Карен Харпер - Королева
Мы стояли в ожидании на вершине лестницы, ведущей к воде, а перед нами плыли по Темзе к Гринвичскому дворцу не менее пятидесяти кораблей, разукрашенных стараниями купеческих гильдий Лондона. Вся эта флотилия должна была сопровождать королевскую барку с леди Анной и ее свитой. Нынешнюю ночь мы, согласно традиции, проведем в стенах Тауэра, дабы подготовиться к завтрашним торжествам, которые будут предшествовать официальной коронации королевы в Вестминстерском аббатстве.
Под звуки музыки мы отчалили на королевской барке, с которой спешно сорвали ткани цветов королевы Екатерины с ее эмблемами и заменили их гербами Анны. Со всех судов доносились до нас веселые звуки тромбонов, крумгорнов[35] и труб, дробь барабанов. Сэр Стивен Пикок, лорд-мэр Лондона, превзошел самого себя, создавая атмосферу всенародного торжества в честь того, что новая королева вступит в Лондон и предстанет перед своими подданными всех сословий.
Служить ей в то время было просто чудесно. Я пришла в такое сильное и радостное возбуждение, что казалось — вот-вот полечу. Впрочем, не будем забывать и о том, что между Анной и Генрихом иногда случались размолвки — чаще всего из-за того, что король расточал свое внимание другим дамам, а Анна была уже на шестом месяце беременности. На прошлой неделе она отважилась на людях сделать замечание его величеству за то, что он заглядывается на дам, а Генрих рассердился и резко бросил:
— Лучше бы вам смотреть на такие вещи сквозь пальцы, мадам, и привыкнуть мириться с ними, как делали прежде те, кто знатнее вас!
Она не посмела ничего ему возразить, но я понимала: Анну весьма обескуражило то, что король назвал других королев «более знатными» — она ведь изо всех сил старалась превзойти свою предшественницу. Некоторое время после этого Анна всячески ублажала Генриха, потакая ему во всем. Если она позволила себе вспышку гнева, то король — помня о ее положении — простил ее. Ведь в конце концов, все прорицатели и астрологи дружно обещали его величеству, что родится мальчик. И влюбленные, обсуждая предстоящую коронацию, ворковали как голубки.

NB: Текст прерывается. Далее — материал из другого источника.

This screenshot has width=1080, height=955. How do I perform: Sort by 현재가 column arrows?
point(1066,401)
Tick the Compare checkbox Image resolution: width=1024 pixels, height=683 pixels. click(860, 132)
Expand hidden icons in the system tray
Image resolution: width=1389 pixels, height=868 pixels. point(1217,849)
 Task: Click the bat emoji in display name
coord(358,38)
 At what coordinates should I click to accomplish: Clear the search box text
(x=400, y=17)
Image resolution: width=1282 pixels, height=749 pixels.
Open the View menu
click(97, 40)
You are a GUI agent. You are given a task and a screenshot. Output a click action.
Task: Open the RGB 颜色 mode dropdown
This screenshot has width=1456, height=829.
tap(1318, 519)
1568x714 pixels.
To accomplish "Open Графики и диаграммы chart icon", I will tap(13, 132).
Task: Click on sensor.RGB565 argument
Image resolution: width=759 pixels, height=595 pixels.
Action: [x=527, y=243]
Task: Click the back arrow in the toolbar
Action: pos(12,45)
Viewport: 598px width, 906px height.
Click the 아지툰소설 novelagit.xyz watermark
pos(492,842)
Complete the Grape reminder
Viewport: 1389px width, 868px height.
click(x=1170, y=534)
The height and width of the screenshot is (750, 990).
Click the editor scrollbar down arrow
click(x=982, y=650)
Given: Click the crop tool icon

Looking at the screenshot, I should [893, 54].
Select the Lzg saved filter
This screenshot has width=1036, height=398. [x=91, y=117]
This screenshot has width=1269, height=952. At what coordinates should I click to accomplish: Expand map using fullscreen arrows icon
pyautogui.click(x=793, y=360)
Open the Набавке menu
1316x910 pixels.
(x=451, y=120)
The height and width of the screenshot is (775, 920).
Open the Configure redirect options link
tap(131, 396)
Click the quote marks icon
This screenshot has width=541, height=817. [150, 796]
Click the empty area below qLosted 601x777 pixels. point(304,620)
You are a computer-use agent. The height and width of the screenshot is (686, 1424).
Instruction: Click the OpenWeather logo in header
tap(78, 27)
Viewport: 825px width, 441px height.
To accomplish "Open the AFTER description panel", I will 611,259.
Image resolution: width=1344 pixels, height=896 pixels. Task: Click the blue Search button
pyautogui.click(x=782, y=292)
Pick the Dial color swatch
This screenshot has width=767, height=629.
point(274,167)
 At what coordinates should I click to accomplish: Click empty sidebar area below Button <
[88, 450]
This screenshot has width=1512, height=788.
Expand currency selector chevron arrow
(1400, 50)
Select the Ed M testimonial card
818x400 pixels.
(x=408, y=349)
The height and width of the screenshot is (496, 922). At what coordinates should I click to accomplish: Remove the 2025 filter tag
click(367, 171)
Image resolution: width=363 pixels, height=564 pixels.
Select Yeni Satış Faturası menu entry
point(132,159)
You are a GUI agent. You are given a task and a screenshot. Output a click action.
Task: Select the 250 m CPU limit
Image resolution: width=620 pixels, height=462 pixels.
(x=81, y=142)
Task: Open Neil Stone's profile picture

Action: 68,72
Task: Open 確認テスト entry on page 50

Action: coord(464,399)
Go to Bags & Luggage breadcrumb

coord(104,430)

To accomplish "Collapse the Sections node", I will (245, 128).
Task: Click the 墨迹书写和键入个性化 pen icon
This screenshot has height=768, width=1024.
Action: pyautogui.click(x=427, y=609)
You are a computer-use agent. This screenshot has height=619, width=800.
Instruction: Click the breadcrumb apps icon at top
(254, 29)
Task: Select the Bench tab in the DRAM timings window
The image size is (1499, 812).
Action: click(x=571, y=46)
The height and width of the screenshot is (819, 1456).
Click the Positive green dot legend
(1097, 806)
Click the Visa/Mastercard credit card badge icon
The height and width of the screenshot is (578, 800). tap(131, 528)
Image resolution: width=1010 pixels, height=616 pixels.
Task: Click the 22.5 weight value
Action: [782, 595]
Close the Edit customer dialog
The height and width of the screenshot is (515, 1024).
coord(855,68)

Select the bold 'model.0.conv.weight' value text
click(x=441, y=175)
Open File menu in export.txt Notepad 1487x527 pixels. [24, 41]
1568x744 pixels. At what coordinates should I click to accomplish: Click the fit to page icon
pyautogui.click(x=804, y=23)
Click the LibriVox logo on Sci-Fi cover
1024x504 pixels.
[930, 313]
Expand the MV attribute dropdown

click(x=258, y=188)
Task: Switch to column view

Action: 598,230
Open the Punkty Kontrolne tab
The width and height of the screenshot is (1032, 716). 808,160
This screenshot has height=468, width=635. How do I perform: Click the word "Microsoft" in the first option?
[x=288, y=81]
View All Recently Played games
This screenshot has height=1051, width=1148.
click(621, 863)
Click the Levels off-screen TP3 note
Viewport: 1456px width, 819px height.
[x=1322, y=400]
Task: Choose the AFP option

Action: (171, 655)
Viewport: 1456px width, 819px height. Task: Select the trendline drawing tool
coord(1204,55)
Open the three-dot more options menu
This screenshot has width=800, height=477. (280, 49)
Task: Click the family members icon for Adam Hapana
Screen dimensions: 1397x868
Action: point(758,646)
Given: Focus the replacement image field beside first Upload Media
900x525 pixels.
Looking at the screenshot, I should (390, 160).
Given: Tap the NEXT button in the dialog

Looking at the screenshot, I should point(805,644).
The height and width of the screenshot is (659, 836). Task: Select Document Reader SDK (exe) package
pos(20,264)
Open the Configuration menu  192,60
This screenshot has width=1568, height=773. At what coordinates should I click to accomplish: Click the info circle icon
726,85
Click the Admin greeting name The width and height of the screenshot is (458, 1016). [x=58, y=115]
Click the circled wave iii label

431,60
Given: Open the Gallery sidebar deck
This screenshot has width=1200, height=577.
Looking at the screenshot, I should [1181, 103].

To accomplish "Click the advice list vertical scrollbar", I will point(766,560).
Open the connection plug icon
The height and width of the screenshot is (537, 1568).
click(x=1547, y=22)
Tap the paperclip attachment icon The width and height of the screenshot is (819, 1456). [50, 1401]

Моя жизнь тоже стала более спокойной: я больше не носила писем ни Кромвелю, ни Анне. Главный секретарь его величества стал теперь смотрителем королевской сокровищницы (этот пост был символическим, но очень почетным) и канцлером казначейства (а вот это уже была реальная власть). Ну, а если Анна и отваживалась обмениваться любовными посланиями с Уайеттом, а то и с Перси, это меня, слава Богу, совсем не волновало. В этом смысле я была свободна.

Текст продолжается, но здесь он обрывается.